Perpetual motion is a fiction, but flywheels are a fact we can believe in.
Whether economic or mechanical, a flywheel is an apparatus that supports, sustains, and amplifies the power derived from its energy source. Storing the kinetic energy of a steam engine or the goodwill of a brand, a flywheel harnesses this inertia and channels it back into further momentum.
The simplest and perhaps one of the oldest examples of flywheel design can be found in a pottery wheel. Using a foot pedal to spin a crank, a potter is able to turn the wheel under his clay such that he can mold a perfectly round vessel. No matter how good our internal metronome is, the rhythm will be somewhat erratic, and the weight of the wheel absorbs this erratic energy and smooths out the rotation.
While there were several mechanical applications as early as the 11th century, the Industrial Revolution saw an explosion of use cases. Steam engines, tractors, and heavy machinery of all types took advantage of the energy storage and distribution benefits of a flywheel.
In physics terms, a flywheel can be thought of as an “accumulator”. It acts as a well to store the intermittent energy of its power source, smoothing the delivery, and also able to unleash power surges that vastly exceed the capacity of the original source.
The softer sciences have co-opted this design, and apply the virtuous circle to economic or marketing systems. While they are not as tightly closed as a well designed mechanical system, an organization can build a self-sustaining sales cycle through flywheel marketing.
The theory goes that in order to further the sales growth of a business, the entire organization must focus on delivering a customer experience that makes other customers want to sing the product's praises and evangelize to their networks. Customers become promoters, who draw in new prospects that themselves become enthusiastic customers.
We can even talk about geopolitical flywheels, where the US dollar is arguably one of the greatest flywheels ever designed. Anchoring the global financial system through the petrodollar, the bid for greenbacks is a bottomless well. An inelastic and counter cyclical demand for US currency to buy oil, supports the value of the dollar and insures low cost access for Americans to global markets. This further instills confidence in the dollar and supports its global reserve status.

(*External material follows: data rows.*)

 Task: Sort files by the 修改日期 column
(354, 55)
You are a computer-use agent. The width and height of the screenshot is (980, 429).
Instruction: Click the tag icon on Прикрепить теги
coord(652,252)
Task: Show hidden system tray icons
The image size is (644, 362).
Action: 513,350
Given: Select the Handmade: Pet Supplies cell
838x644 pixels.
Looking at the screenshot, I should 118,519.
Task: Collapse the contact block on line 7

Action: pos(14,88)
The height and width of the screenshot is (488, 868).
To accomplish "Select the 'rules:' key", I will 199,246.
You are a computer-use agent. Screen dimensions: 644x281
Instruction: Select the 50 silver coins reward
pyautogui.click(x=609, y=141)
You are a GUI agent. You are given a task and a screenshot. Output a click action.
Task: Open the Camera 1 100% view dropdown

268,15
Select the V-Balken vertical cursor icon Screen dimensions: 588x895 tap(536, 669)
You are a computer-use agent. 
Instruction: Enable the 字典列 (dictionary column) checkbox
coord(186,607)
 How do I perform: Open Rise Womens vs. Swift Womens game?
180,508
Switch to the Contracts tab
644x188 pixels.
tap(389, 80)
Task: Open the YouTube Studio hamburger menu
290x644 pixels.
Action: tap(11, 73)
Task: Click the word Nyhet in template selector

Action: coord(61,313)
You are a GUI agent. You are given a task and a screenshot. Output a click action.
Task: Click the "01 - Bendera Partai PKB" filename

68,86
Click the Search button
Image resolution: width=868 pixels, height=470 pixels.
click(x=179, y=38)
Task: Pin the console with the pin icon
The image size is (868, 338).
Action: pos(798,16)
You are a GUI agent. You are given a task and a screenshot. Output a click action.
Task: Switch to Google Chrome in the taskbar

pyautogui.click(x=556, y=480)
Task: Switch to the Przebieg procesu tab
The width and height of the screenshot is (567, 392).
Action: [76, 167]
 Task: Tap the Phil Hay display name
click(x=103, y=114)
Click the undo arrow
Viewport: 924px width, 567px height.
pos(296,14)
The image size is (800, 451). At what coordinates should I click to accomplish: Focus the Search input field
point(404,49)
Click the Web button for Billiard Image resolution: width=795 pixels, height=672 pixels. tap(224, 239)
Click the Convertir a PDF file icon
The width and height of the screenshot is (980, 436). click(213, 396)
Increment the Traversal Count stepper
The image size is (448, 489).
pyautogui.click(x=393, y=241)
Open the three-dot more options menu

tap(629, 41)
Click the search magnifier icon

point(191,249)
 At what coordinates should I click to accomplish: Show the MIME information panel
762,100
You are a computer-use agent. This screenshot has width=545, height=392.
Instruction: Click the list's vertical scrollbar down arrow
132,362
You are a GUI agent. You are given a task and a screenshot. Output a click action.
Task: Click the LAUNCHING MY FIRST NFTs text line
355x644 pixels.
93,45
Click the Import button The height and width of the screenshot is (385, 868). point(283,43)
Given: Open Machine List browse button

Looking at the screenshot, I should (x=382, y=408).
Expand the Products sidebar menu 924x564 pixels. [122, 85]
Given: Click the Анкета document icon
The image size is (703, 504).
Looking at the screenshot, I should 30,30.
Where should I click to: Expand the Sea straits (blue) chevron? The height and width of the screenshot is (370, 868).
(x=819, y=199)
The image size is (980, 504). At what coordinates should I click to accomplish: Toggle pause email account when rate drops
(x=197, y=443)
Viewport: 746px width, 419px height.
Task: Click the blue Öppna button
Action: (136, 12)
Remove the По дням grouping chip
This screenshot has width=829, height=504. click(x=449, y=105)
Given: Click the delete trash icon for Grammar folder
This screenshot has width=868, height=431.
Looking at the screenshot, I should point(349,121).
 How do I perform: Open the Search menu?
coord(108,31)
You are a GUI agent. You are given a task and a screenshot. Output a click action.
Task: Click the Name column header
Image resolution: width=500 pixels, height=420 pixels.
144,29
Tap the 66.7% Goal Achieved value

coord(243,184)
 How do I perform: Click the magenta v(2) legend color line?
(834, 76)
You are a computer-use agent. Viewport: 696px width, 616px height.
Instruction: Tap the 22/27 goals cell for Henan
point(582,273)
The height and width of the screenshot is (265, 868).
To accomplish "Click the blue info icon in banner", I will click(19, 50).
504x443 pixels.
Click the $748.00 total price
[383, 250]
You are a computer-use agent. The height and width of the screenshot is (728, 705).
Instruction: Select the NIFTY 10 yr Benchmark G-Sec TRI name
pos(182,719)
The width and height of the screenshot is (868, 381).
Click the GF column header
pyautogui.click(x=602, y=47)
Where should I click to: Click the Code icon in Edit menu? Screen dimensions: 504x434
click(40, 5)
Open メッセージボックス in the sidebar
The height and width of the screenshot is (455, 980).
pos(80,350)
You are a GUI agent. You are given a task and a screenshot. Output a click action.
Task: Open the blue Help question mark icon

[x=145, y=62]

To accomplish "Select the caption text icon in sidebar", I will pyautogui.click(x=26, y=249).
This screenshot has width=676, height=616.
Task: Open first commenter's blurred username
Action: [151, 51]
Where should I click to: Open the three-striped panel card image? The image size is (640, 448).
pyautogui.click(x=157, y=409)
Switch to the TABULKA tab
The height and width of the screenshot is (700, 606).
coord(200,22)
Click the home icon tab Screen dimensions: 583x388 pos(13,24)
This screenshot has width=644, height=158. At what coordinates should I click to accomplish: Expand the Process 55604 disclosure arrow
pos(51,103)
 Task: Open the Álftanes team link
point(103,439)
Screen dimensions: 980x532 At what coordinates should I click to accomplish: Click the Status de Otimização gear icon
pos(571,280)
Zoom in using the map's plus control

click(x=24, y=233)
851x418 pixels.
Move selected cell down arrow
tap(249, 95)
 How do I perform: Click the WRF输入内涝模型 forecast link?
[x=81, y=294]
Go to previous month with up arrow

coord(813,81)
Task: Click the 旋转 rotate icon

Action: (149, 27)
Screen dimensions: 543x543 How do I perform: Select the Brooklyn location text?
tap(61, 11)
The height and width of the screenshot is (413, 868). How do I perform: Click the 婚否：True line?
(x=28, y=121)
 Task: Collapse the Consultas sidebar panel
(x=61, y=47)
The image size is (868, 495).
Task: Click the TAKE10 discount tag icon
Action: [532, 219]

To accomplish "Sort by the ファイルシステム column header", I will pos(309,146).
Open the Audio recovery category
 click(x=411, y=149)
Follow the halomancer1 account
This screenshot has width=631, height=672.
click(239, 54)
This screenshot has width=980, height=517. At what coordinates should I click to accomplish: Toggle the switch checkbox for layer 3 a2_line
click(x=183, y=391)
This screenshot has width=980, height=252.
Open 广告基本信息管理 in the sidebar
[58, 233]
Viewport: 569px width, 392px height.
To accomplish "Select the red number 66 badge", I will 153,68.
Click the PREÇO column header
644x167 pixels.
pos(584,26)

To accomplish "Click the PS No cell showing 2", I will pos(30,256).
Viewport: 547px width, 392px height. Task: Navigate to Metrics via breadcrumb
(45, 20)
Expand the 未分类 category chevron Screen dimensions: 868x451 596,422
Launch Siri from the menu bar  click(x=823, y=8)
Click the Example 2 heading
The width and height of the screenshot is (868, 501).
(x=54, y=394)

Whether it's the physical conservation of energy, growing a business, or maintaining hegemony, a flywheel supports an energy or economic moat. This can’t happen spontaneously though, and something needs to propel the flywheel into orbit. A satellite can circle the earth for decades, but first it needs to cross the Kármán line and officially enter outer space. It takes approximately 30 times more energy to reach orbital velocity than it does to get into outer space in the first place.
Traditional businesses can defend their moat and capture value through privileged access to some kind of resource - talent, capital, customers, etc. Technology - particularly distributed ledger technology - has dramatically reduced the depth of these moats. In the case of blockchains, their very ethos is permissionless access and open source code is a fundamental requirement.
So how does a blockchain create a flywheel and endogenous value?
At the most extreme end of the value spectrum you have hard assets like land or gold. These store value no matter what the unit of account is. Physical money started as metal currency that could be melted into something useful. Initially paper money was simply a representation of a claim on that physical asset. When the gold standard was dropped by Nixon, value became a mutually agreed upon fiction.
The cost for the United States of creating that fiction was decades of economic positioning and the ultimate threat of military force. Rule of law and ability to enforce contracts is one of the fundamental prerequisites for creating scalable capitalism that relies on trust and fractional reserves.
While an asset backed currency can exist on the blockchain (e.g. USDC or USDT), a fully decentralized money must be both scalable and trustworthy to achieve widespread adoption and durability. The greater the momentum of that flywheel, the more trustworthy the issuances are, which ultimately supports the underlying protocol.
As with any new enterprise, a charismatic and visionary founder is table stakes for launch. She must attract a talented team and convince them of the future potential value of their efforts. Often supported by outside investors, the team must then execute on a product that is functional and attractive to other users. This inherently supports the value of the enterprise, drawing in more users and greater demand for the native token’s value.
As this cycle continues, there is greater and greater adoption, cementing the power of network effects and underpinning the value of the network’s token. With this backstop, the protocol or network can create issuance mechanisms for tokens that have a stable value, and become demanded for their collateralization and transfer use cases. If the flywheel can support that objective, it will draw in even more energy to support its accelerating growth.
There continue to be many experiments in the digital asset space which convert our traditional economic models into a decentralized one. UST, FRAX and USDN are all working to stake their claim here as independently scalable stablecoins supported by various different flywheels.
The larger and more efficient the flywheel, the greater its sphere of influence, and more likely it is to sustain itself. The trick is achieving escape, and orbital velocity.